From what I can tell, talking about the show and deconstructing it is as much a part of the fun as watching it. TV talent shows aren’t really my thing but if I lived in Britain I’d watch the X Factor because otherwise I’d be totally left out (I’m left out now of course, but at least I have the excuse that I live in Australia).

My favourite thing about X Factor is that Dannii Minogue, one of my favourite pop underdogs, is enjoying a new steady career high thanks to the show. After years of being “poor old Dannii” she’s now on the biggest show in the UK - who would have thought?

This. This is the reason why the show annoys me. Cowell used to ‘tell it like it is’ now he is full of crap. Cher, Belle Amie and One Direction are awful. Yet every week we’re told about how amazing they are, how current they are. It does my head in.

Dannii is my favourite judge. Probably because she seems to always be on the outs. Simon is boss, Cheryl is ‘the nation’s sweetheart’ and Louis is…Louis. But Dannii always seems out in the cold. Add that to the fact that she seems to work with her acts and care about how they do. That puts her top in my books.

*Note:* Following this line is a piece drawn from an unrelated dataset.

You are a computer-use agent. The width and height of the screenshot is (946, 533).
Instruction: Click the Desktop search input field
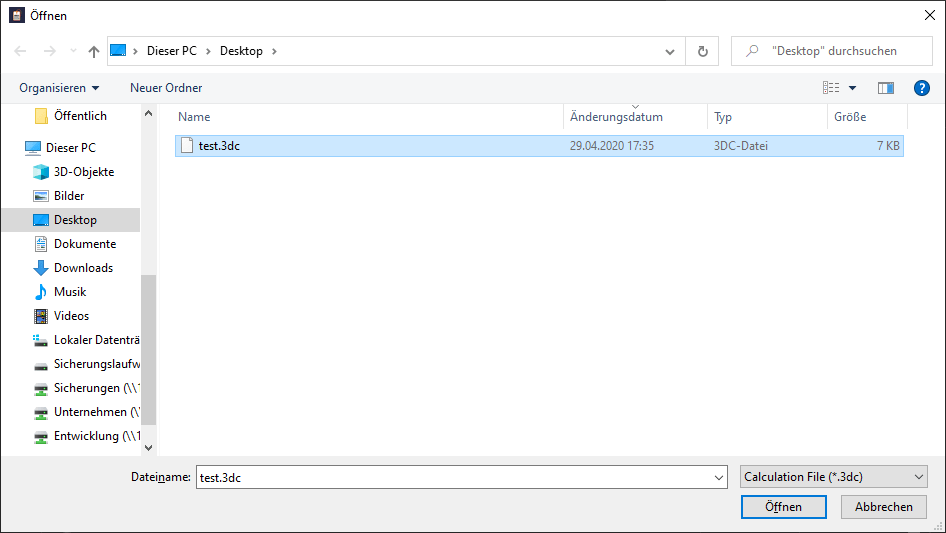(833, 51)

It’s not “front-page headline news in every paper”, though. You won’t find much X-Factor stuff in the broadsheets, apart form on the TV pages. I only know it’s on when I hear other people mentioning it. It is the top-rated show on TV though - about 12 million viewers, with the next most popular shows getting about 10 million.

Random data point: I live in the UK and apart from being vaguely aware of Wagner (due to a Stephen Fry/Wagner mashup viral video), I have no idea what is happening in X Factor. So it’s certainly not across every paper, because I read both the Guardian and the Telegraph online, as well as BBC News.

I tuned in briefly and caught Cher Lloyd doing “Hard Knock Life”. Holy cow, it was bad - she can’t sing in tune, has limited range, can’t dance, can’t rap and dresses like someone going to her sixth-form Halloween party as Amy Winehouse, yet all the judges were praising her to high heaven. They’re not even pretending anymore.